In developed countries, atherosclerosis occurs in virtually every aorta, beginning in the second to third decades, with more rapid progression in the presence of genetic predisposition and acquired risk factors. Aortic atherosclerosis correlates with disease burden in other major arteries such as coronaries and carotids, with several histologic similarities. Autopsy studies have shown similar atherosclerotic plaque burden across arterial beds in a single patient.¹ In the aorta, there tends to be increasing atherosclerosis distally, with the formation of ulcerative plaques and aneurysms most common in the abdominal aorta and iliac arteries.

Epidemiologic studies have established the risk factors of age, male sex, obesity, smoking, and hypercholesterolemia for the development of aortic atherosclerosis. Those studies also highlighted the importance of reducing risk factors in decreasing the extent, severity, and complications of atherosclerosis. Results from the Pathological Determinants of Atherosclerosis in Youth (PDAY) study, a long-term cohort to identify lesions in patients 15 to 34 years old, found that fatty streaks begin earlier in the aorta compared to the coronaries and that the thoracic aorta are usually more involved by atherosclerosis than the abdominal aorta, but advanced lesions were more prevalent on the abdominal than in the thoracic aorta.²

In contrast to the coronary arteries, aortic atherosclerosis has largely been classified and staged based on gross findings. The earliest lesion in the aorta is the fatty streak (presence in humans as early as in the first decade of life), which is seen as a yellowish, slightly elevated plaque on the surface of the intima. Fatty streaks in the aorta correspond roughly to intimal xanthomas, as described histologically in the coronary arteries. They usually start in the dorsal aorta, close to the ostia of the intercostal arteries, but in the abdominal aorta, close to the origin of the renal arteries, there is accumulation of fatty streaks in the ventral surface.

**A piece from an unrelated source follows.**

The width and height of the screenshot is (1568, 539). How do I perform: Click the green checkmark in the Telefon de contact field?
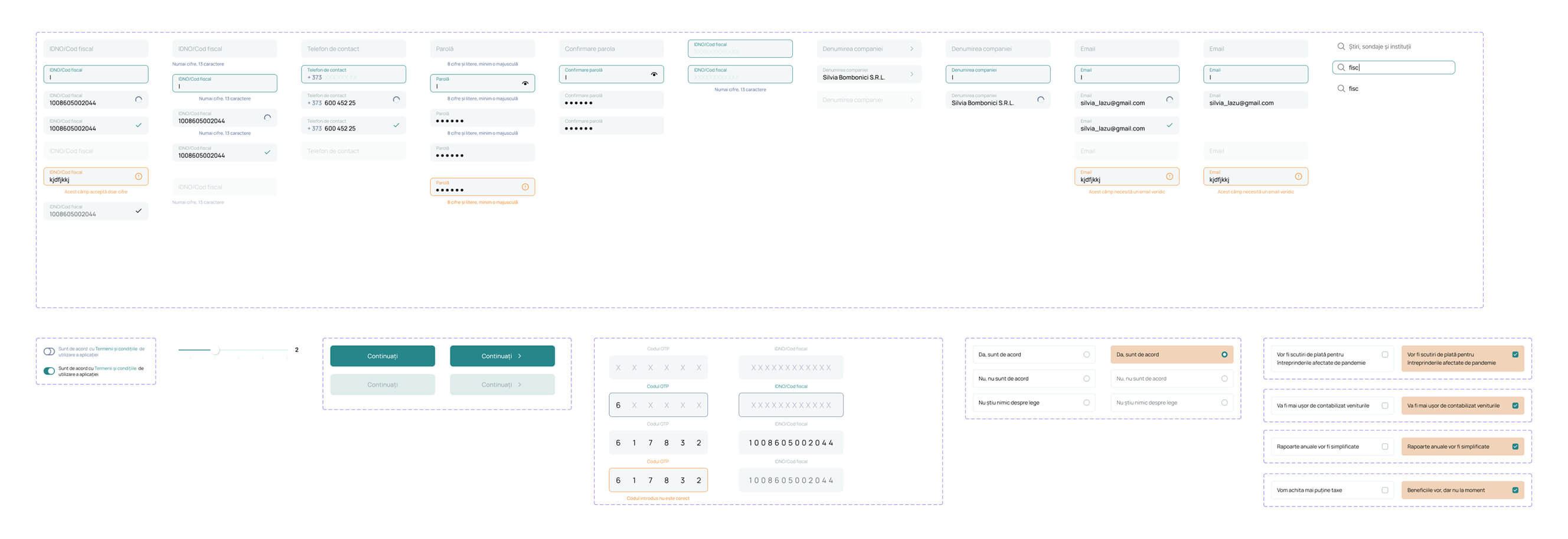pyautogui.click(x=396, y=125)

Occurring later than fatty streaks are raised lesions, or fibrous plaques. On cross section, they are often lipid rich (Fig. 191.1).

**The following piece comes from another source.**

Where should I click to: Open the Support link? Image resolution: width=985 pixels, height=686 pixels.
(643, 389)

The characteristics of advanced aortic plaques are similar to those of the coronary arteries and include rupture, thrombosis, calcification, and aneurysm formation (Figs. 191.2, 191.3, 191.4). Because of the large caliber of the aorta, however, ruptured plaques are incidental findings and do not usually represent risk of embolization and death. Advanced lesions may, however, weaken the aortic media and result in aneurysm formation.

Fatty streaks are histologically similar to intimal xanthomas of the coronaries. There is intracellular accumulation of lipids in macrophages and smooth muscle cells, forming foam cells. Fibrous plaques denote the formation of necrotic core with overlying fibrous cap (Fig. 191.5). Hemorrhage into plaque is common (Fig. 191.6). Ulcerated lesions result from rupture of a thin fibrous cap with luminal thrombus. Calcification of aortic atherosclerosis may be a prominent feature in the absence of atheroma, and progresses from a plate of intimal calcification to rupture of the calcified area and formation of calcified nodule.

Although prevalent among all age groups in developed countries, aortic atherosclerosis remains asymptomatic until complications develop. Complications occur when there are advanced, ulcerative lesions. Symptoms result from aneurysmal change, especially in the abdominal aorta, with predisposition to rupture; embolic disease, from aortic arch vessels into the cerebral circulation, or abdominal aorta into visceral arteries; ulceration and intramural hematoma formation in the thoracic aorta; extension into mesenteric and renal arteries, with occlusion
of these vessels and ischemic injury to the bowel or kidneys; and aortoiliac occlusive disease, without aneurysm formation. Occlusive aortoiliac disease may result in Leriche syndrome, characterized by impotence, claudication of the buttocks and thighs, leg weakness, and lack of palpable femoral pulses.